● **Page text**:
*****

2.6 Chloroplast phylogenetics
To explore the phylogenetic relationships, the total chloroplasts, including the IR, SSC, and LSC regions, were aligned using Mauve genome aligner (Automatic seed weighting and calculation of the minimum Local Collinear Blocks “LCB” to perform a full alignment while assume collinear genomes) (Darling et al., 2004). Phylogenetic reconstruction was performed using FastTree V2 (Beier et al., 2017) following generalized time-reversible (GTR) models of nucleotide evolution and 1000 bootstrap iterations for reliability checks (Price et al., 2010), the full parameters and details can be found at http://www.microbesonline.org/fasttree/. The tree was graphed unrooted among the studied accessions.
3 Results
3.1 Characteristics of P. latifolia plastome
The cp characteristics of P. latifolia have a conventional quadripartite structure characteristic typical of most land plants (Figure 2). The length of the plastome of P. latifolia was about 154,372 bp, long with a GC content of 38.2%, consisting of 52% in the protein-coding regions. Consisting of a pair of inverted repeats (IR) regions (25,762 bp), with a large single copy (LSC) region of 83,603 bp and a small single copy (SSC) region of 18,115 bp. The plastome of P. latifolia had a total of 128 genes, including 87 protein-coding genes (PCGs), 33 transfer RNA (tRNA) genes, and eight ribosomal RNA (rRNA) genes (Figure 2). rRNA and tRNA, the introns size, and the intergenic sequences had a total of 52%, 8%, 18%, and 40%, respectively (Table 2).
Figure 2. The complete chloroplast genome map of P. latifolia with a total length of 153,242 bp. The inner circle represents the GC content and is defined by cp regions (LSC, SSC, IRA, and IRB). The outer circle represents the complete cp sequence, with the genes annotated outside the circle to represent forward genes and the genes annotated inside the circle to represent reversed genes. All genes are colored according to their functional groups. (*) represent genes with introns.

*****

● **Material provided**:

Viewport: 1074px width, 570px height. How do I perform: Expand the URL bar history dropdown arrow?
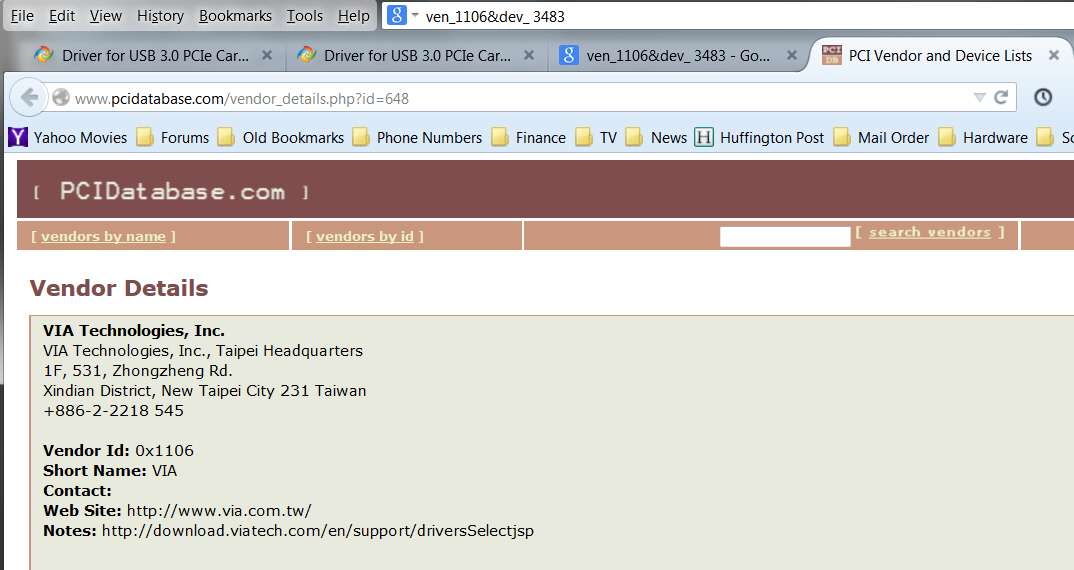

*****

● **The task**: From the text on the P. latifolia chloroplast genome, print the part starting with "2.6 Chloroplast phylogenetics" and going on through "the studied accessions.".

● **Answer for this exercise**:
2.6 Chloroplast phylogenetics
To explore the phylogenetic relationships, the total chloroplasts, including the IR, SSC, and LSC regions, were aligned using Mauve genome aligner (Automatic seed weighting and calculation of the minimum Local Collinear Blocks “LCB” to perform a full alignment while assume collinear genomes) (Darling et al., 2004). Phylogenetic reconstruction was performed using FastTree V2 (Beier et al., 2017) following generalized time-reversible (GTR) models of nucleotide evolution and 1000 bootstrap iterations for reliability checks (Price et al., 2010), the full parameters and details can be found at http://www.microbesonline.org/fasttree/. The tree was graphed unrooted among the studied accessions.